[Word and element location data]
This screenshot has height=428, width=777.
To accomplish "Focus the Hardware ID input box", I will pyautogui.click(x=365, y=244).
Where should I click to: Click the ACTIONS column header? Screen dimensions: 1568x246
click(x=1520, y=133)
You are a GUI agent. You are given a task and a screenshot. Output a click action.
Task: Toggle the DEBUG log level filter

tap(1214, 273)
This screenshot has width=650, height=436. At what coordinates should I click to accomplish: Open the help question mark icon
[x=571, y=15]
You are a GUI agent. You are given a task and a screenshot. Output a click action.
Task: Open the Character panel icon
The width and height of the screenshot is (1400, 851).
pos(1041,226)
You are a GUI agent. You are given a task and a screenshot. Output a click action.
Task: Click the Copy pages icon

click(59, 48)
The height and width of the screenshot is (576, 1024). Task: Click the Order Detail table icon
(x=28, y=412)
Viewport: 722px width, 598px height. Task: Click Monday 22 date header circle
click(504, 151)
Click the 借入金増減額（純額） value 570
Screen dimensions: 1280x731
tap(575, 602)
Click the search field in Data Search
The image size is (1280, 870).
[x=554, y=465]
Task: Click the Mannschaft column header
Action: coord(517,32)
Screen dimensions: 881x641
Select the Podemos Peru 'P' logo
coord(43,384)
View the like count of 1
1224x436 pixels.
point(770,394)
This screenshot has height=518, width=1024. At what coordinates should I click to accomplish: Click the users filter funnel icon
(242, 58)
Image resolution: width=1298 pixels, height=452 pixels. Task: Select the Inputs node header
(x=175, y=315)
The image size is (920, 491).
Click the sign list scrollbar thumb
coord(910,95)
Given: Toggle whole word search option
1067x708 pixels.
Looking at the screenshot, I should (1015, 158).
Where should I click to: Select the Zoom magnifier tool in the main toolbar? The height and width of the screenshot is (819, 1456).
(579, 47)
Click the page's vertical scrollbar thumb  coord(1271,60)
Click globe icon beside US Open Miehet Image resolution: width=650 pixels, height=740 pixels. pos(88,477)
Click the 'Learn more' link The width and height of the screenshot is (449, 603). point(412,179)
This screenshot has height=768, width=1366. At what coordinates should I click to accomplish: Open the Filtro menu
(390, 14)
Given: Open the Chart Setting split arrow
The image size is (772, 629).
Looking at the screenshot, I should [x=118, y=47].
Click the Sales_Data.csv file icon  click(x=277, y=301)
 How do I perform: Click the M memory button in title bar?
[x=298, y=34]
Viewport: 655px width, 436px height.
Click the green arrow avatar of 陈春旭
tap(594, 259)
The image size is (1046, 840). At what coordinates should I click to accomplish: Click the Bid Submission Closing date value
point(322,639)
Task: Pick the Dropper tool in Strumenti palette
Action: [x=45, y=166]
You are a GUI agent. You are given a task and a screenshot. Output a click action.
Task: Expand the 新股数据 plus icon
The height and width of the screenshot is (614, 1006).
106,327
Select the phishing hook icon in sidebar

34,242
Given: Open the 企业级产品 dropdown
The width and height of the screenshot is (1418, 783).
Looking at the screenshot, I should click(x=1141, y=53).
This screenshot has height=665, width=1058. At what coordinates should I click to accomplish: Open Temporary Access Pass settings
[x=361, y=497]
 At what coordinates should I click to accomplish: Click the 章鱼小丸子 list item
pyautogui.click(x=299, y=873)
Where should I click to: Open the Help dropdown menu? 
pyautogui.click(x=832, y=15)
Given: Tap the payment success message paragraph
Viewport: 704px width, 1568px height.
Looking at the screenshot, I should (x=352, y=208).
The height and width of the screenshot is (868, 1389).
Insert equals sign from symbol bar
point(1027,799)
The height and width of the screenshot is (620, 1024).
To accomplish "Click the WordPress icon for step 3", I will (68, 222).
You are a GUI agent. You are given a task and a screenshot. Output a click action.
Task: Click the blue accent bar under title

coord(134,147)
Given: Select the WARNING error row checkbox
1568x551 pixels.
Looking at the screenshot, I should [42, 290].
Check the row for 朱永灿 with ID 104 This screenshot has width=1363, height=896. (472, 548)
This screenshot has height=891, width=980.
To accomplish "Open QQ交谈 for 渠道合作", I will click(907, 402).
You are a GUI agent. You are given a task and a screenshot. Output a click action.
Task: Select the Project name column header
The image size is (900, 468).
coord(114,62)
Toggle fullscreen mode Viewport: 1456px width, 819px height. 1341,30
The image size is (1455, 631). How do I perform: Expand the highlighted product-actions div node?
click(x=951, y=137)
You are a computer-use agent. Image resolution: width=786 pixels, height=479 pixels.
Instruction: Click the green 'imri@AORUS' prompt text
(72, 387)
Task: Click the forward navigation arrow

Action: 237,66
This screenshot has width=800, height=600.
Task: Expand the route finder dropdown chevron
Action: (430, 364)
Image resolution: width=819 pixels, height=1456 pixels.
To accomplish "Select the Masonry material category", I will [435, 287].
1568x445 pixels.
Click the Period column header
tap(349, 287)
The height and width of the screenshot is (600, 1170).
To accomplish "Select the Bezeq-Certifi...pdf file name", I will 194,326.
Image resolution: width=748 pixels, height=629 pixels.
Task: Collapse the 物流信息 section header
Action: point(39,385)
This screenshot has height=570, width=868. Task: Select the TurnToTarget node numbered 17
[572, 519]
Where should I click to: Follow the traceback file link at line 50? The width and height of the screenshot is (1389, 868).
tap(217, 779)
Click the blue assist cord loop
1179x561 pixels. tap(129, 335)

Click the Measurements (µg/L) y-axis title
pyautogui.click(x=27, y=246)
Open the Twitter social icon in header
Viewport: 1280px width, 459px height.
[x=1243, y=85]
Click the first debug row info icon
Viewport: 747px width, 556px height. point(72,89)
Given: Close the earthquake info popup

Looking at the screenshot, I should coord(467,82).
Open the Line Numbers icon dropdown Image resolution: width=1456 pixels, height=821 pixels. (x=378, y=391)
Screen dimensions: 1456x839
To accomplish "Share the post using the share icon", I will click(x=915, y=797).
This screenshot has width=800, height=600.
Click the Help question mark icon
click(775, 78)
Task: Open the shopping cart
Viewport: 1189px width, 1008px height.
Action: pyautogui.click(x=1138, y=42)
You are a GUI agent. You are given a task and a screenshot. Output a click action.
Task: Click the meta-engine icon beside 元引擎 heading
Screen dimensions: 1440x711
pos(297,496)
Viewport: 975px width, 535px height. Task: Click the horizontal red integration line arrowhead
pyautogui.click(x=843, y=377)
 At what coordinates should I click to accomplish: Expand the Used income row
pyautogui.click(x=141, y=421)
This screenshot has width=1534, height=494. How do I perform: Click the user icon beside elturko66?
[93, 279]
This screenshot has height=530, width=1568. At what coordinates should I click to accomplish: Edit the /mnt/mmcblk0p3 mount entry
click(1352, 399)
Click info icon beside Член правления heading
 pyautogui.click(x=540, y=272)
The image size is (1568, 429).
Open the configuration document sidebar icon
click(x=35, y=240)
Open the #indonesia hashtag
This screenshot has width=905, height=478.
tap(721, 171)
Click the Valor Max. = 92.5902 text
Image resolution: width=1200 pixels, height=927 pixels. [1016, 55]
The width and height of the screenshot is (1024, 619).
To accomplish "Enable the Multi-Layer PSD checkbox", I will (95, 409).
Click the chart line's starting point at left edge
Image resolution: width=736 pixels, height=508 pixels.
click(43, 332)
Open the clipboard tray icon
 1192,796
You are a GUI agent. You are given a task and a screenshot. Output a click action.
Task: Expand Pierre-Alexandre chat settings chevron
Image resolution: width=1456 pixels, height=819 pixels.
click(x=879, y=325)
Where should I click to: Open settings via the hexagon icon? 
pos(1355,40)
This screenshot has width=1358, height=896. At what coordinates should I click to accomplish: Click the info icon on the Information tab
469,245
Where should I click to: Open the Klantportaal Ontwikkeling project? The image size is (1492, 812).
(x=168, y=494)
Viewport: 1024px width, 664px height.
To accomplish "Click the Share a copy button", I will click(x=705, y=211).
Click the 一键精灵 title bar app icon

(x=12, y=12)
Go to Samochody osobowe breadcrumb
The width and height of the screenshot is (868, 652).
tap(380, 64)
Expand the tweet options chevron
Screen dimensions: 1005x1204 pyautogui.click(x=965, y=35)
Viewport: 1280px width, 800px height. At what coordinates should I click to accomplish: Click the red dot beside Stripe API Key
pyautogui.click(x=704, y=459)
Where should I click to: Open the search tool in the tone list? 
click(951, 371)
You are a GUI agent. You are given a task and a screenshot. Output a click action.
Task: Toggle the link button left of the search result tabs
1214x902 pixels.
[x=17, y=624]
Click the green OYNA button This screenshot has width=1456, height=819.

# [Task]
Could you set down the stretch of material from the line containing "Click the search field in Data Search" through the line containing "Looking at the screenshot, I should (1015, 158).", reproducing those lines exactly?

# [Correct answer]
Click the search field in Data Search
The image size is (1280, 870).
[x=554, y=465]
Task: Click the Mannschaft column header
Action: coord(517,32)
Screen dimensions: 881x641
Select the Podemos Peru 'P' logo
coord(43,384)
View the like count of 1
1224x436 pixels.
point(770,394)
This screenshot has height=518, width=1024. At what coordinates should I click to accomplish: Click the users filter funnel icon
(242, 58)
Image resolution: width=1298 pixels, height=452 pixels. Task: Select the Inputs node header
(x=175, y=315)
The image size is (920, 491).
Click the sign list scrollbar thumb
coord(910,95)
Given: Toggle whole word search option
1067x708 pixels.
Looking at the screenshot, I should (1015, 158).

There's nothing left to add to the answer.